In the business environment today, everyone faces threat from disruptive innovations, and the pursuit of innovation is the only viable strategy for building new business models that will secure the future of an organization. So it is critical that business must actively pursue innovation to strategically create disruptive innovations that will upset the industry status and create an environment for a new game. In this type of a turbulent environment Scenario thinking is a critical innovative tool (Leger, 2006)


Scenarios and Innovations;


According to Drucker (2007), the principles for successful innovation are;

  • Explore relevant environmental factors to analyze opportunity
  • Innovation is conceptual and perceptual
  • Innovation must satisfy a specific needs
  • Successful Innovation can achieves market leadership or create whole new industry.


Scenario thinking can be used as an innovation tool to support the above principles. Scenarios supports the analysis of opportunities with a range of market assumptions, to explore the competitive environment and develop a strategic position. The scenarios are essential in developing a picture of what was happening in the broader market and business environment that affected the product groups. Scenario thinking will free product planning from existing limitations of previous mindset that the company may be currently operating under. It makes us think about how we should act now instead of reacting later if a future scenario would become reality. Scenarios are creative and intuitive, therefore help organizations to quickly and easily make sense of converging and often conflicting trends so they can focus on identifying opportunities for innovation. Preparing this way helps organization to consider emerging ideas and discovers entirely new patterns that no one else has recognized.


6. Conclusion


Scenario thinking approach in organizational decision-making process is a useful tool in strategic planning. Strategy is about planning for the future and is affected by the environment both inside and outside the business boundaries. Unlike orthodox strategy planning method, scenario thinking incorporates business discontinuity and prepares the organization to visualize and deal with unpredictable set of situations. Thus, it makes the decision-making process more easier and faster when an unpredictable situation unfolds.

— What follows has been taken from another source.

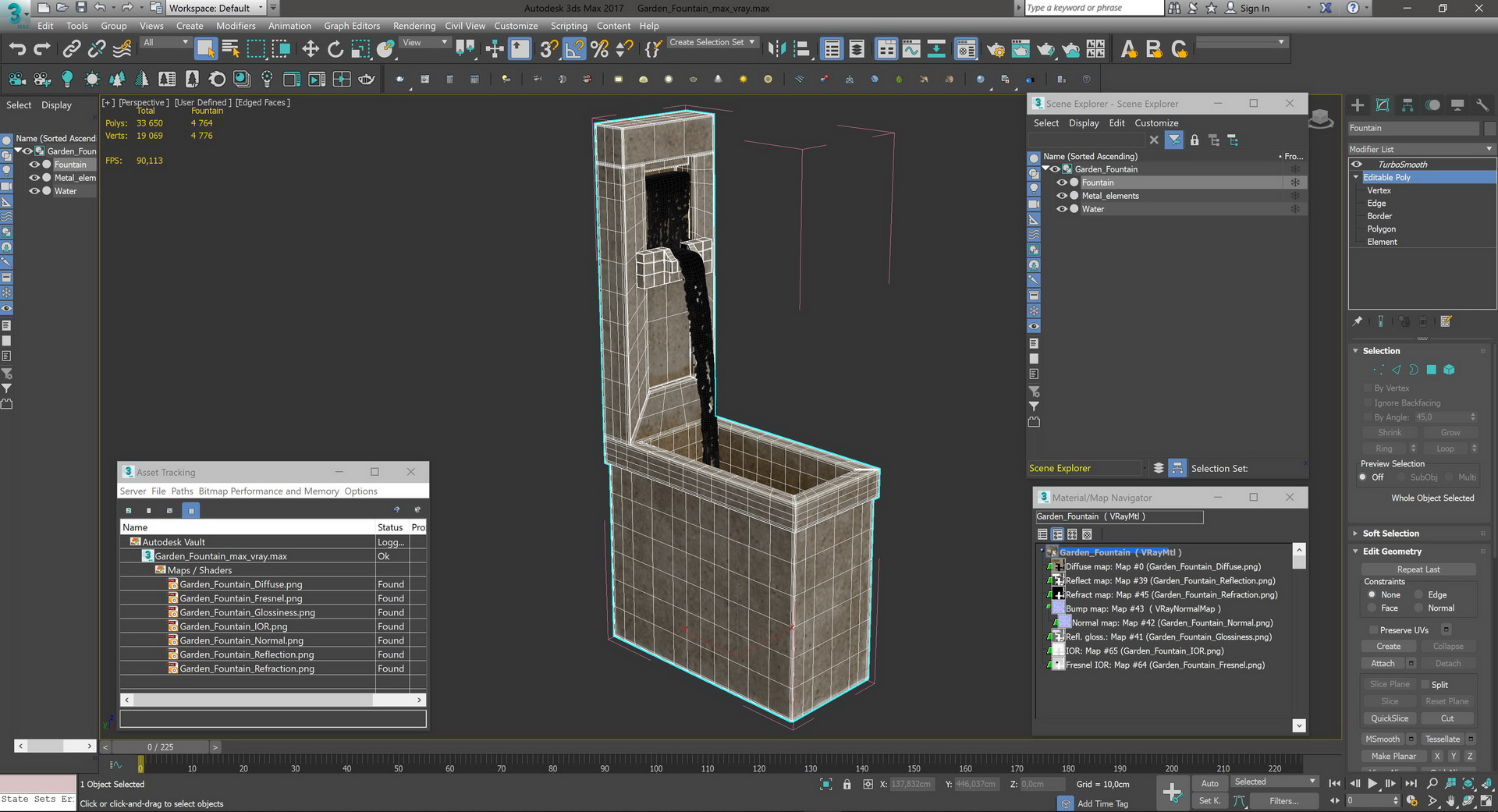Hide the Water object in Scene Explorer
This screenshot has height=812, width=1498.
coord(1061,209)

Scenario thinking also reduces the problem of Strategic Inertia and the decision failures caused by our mental models. By forcing decision makers to express multiple opinions and to consider alternative views, scenarios helps with falsifying decision making biases. Scenario thinking only has a positive affect on strategy management as it improves individuals thinking, leading to improved insights and ideas and thus make better decisions. Scenarios not only creates early warning signs that might be precursor to the desruptive future but also identifying opportunities for industry changing innovations. Scenarios are all about considering alternative futures and thus provoke out-of-the-box ideas which ultimately can lead to disruptive innovations.

Even though Scenario Thinking approach is considered being too costly and time consuming, in today's turbulent business environment, it is still an effective and efficient tool for organizational decision making process compared to orthodox strategic planning methods.